Phase discovery with active learning: Application to structural phase transitions in equiatomic NiTi

TL;DR

The paper addresses displacive phase transitions in equiatomic NiTi by developing four on-the-fly trained, machine-learned force fields based on $\text{LDA}$, $\text{PBE}$, $\text{PBEsol}$, and $\text{SCAN}$ DFT functionals. An automated active-learning protocol drives MD simulations and updates the models with DFT data whenever local-energy uncertainty crosses a threshold, providing ab initio-accurate sampling at a fraction of the cost. Across functionals, SCAN uniquely captures the reversible $B2$ to $B19'$ martensitic transition, while $\text{LDA}$, $\text{PBE}$, and $\text{PBEsol}$ predict a distinct low-volume phase $M2$ upon cooling; large-scale MD confirms these pathways and reveals a pressure-stabilized $M2$ region, suggesting a phase diagram where $M2$ is distinct from $B19'$. Overall, the work demonstrates a scalable framework to study complex displacive transformations with high fidelity, and highlights meaningful functional-dependence in NiTi that can only be unveiled through large-scale, data-driven simulations.

Abstract

Nickel titanium (NiTi) is a protypical shape-memory alloy used in a range of biomedical and engineering devices, but direct molecular dynamics simulations of the martensitic B19' -> B2 phase transition driving its shape-memory behavior are rare and have relied on classical force fields with limited accuracy. Here, we train four machine-learned force fields for equiatomic NiTi based on the LDA, PBE, PBEsol, and SCAN DFT functionals. The models are trained on the fly during NPT molecular dynamics, with DFT calculations and model updates performed automatically whenever the uncertainty of a local energy prediction exceeds a chosen threshold.
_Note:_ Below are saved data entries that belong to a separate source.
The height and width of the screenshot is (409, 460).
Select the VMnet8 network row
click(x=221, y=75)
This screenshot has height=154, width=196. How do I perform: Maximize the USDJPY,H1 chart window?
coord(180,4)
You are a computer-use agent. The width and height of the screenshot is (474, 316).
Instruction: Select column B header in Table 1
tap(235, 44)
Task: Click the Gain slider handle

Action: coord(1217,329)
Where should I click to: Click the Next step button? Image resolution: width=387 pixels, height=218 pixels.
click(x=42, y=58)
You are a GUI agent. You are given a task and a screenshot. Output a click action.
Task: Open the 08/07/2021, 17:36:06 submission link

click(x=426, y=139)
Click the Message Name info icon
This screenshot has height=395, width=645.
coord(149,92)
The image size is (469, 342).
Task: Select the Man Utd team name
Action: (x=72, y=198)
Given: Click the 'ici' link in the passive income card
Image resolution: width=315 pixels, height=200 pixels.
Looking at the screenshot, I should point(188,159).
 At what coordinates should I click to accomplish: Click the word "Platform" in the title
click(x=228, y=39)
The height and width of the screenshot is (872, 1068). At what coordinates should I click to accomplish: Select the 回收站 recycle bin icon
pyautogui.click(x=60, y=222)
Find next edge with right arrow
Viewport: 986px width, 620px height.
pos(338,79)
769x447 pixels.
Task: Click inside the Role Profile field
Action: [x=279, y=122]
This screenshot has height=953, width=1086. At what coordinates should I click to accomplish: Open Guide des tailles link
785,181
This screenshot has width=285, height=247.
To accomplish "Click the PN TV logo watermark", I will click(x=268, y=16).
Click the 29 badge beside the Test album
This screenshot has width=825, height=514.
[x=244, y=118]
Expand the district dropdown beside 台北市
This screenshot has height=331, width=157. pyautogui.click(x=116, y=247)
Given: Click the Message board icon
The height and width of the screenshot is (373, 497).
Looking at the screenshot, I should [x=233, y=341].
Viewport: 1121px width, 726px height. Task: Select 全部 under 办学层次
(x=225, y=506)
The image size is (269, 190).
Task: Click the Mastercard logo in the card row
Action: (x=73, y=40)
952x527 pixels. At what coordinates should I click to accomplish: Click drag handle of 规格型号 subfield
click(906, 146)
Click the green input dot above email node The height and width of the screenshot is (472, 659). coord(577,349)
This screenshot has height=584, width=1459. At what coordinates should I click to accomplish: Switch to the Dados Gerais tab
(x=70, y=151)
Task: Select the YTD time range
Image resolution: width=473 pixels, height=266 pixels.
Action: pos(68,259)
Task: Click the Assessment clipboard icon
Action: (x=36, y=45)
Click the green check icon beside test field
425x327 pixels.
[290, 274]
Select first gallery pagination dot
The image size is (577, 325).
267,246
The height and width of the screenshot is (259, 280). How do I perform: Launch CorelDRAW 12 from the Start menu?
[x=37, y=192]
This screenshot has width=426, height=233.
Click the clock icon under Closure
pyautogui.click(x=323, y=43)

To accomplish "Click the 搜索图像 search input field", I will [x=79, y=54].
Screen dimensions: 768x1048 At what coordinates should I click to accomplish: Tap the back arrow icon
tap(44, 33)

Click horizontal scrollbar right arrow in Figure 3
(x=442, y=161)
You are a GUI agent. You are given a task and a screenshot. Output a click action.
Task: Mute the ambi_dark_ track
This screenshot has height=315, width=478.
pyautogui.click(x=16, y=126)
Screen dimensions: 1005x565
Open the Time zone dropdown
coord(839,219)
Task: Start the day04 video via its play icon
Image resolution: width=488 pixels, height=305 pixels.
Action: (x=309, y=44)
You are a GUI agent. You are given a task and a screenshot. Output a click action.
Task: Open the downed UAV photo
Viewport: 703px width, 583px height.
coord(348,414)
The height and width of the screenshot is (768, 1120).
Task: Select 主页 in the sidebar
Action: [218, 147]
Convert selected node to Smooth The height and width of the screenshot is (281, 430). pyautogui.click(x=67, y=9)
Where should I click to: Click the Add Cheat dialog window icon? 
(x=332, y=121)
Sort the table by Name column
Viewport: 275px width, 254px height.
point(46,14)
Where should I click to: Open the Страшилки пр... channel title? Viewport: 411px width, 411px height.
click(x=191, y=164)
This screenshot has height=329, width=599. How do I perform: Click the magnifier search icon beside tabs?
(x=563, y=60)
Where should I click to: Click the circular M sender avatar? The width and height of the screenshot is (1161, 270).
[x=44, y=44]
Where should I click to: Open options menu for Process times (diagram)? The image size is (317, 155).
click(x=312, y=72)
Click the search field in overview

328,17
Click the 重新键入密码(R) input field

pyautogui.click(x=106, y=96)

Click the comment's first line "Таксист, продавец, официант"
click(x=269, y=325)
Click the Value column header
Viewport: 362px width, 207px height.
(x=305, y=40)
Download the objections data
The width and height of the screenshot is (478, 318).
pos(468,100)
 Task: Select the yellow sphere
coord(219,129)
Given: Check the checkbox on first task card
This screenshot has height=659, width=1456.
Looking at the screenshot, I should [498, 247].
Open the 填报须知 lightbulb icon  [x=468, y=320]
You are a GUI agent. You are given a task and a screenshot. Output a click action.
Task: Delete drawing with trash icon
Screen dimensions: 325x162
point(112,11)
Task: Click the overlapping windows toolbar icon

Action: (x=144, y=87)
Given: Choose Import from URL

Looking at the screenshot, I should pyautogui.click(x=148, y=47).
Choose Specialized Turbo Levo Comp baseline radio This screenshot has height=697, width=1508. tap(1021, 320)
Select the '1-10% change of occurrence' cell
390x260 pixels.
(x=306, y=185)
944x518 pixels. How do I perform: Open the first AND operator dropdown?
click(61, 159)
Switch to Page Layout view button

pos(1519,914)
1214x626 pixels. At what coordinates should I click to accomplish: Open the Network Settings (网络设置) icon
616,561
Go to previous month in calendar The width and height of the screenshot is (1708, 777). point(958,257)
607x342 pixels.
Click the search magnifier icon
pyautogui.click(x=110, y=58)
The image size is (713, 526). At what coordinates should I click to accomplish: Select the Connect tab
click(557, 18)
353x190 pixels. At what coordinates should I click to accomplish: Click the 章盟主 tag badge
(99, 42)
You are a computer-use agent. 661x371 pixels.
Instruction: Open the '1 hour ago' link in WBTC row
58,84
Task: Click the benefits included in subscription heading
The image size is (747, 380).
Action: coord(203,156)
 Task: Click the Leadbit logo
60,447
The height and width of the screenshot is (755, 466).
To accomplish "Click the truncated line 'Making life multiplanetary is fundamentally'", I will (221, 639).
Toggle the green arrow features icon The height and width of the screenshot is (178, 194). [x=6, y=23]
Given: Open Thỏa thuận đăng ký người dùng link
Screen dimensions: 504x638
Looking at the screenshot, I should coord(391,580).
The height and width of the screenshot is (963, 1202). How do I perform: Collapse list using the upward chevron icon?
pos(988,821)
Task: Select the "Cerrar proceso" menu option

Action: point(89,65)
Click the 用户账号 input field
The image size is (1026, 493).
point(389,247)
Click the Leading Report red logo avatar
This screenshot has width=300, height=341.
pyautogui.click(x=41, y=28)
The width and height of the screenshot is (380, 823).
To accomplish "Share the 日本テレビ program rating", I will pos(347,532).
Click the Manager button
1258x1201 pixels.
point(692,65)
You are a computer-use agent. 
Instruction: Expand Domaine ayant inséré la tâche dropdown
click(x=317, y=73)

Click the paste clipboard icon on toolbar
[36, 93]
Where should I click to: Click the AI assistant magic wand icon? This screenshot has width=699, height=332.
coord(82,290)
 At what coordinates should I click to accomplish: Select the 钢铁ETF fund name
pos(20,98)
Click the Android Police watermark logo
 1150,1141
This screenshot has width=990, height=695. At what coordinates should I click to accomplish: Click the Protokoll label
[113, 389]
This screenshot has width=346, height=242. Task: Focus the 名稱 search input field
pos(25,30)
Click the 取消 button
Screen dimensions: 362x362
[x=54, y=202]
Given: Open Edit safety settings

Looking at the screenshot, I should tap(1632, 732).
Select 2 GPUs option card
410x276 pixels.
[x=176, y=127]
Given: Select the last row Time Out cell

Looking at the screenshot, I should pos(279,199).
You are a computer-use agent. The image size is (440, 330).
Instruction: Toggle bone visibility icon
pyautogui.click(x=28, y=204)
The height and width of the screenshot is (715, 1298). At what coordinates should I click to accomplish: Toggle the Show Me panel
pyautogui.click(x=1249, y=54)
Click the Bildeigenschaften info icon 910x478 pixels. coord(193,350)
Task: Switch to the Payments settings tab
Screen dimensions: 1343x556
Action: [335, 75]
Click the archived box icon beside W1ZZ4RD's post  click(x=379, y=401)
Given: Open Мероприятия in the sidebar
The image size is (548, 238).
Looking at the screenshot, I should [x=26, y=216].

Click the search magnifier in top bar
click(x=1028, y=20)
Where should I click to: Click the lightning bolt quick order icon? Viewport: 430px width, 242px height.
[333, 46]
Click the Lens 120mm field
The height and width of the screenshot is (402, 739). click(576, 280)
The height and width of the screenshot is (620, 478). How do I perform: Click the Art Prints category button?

The models achieve accuracies of 1-2 meV/atom during training and are shown to closely track DFT predictions of B2 and B19' elastic constants and phonon frequencies. Surprisingly, in large-scale molecular dynamics simulations, only the SCAN model predicts a reversible B19' -> B2 phase transition, with the LDA, PBE, and PBEsol models predicting a reversible transition to a previously uncharacterized low-volume phase, which we hypothesize to be a new stable high-pressure phase. We examine the structure of the new phase and estimate its stability on the temperature-pressure phase diagram. This work establishes an automated active learning protocol for studying displacive transformations, reveals important differences between DFT functionals that can only be detected in large-scale simulations, provides an accurate force field for NiTi, and identifies a new phase.

Figures (6)

• Figure 1: On-the-fly training of NiTi force fields. (a, d) Snapshots from PBE and SCAN training simulations. Atoms are colored by uncertainty in the local energy prediction. (b, e) Potential energy predictions during the cooling and heating simulations. DFT potential energies are shown in black, with vertical lines indicating changes in temperature. (c, f) Atomic volumes during training. For clarity, a moving average is plotted in dark red and blue.
• Figure 2: Cohesive energy versus volume of $B2$ and $B19'$ NiTi predicted by the four models trained in this work (LDA, black; PBEsol, green; PBE, blue; and SCAN, magenta) and by the MEAM model of Ref. ko2015development (red). DFT cohesive energies are shown as dots for $B2$ and triangles for $B19'$. Experimental estimates of the cohesive energy and atomic volume of $B2$ NiTi derived from Refs. kubaschewski1956reactionkittel1996introductionprokoshkin2004lattice are shown as a gold star.
• Figure 3: Elastic constants of $B19'$ NiTi predicted with the PBE-trained model (dark blue), with PBE DFT (light blue), and with the MEAM model of Ref. ko2015development.
• Figure 4: $B2$ and $B19'$ phonon frequencies predicted with the PBE-trained model (blue), with PBE DFT (dotted), and with the MEAM model of Ref. ko2015development.
• Figure 5: Large-scale MD simulations of phase transitions in equiatomic NiTi at zero pressure. (a) Snapshots of $B2$ NiTi from the SCAN cooling/heating simulation (left) and of $B19'$ NiTi from the SCAN heating simulation (right). (b) Cooling/heating simulation of $B2$ NiTi (dark) and heating simulation of $B19'$ NiTi (light colors). Zero-Kelvin volumes of $B19'$ (triangle) and $M2$ (square) are shown for reference. To avoid overlap in the plot, the PBEsol simulations are reported in Fig. S15.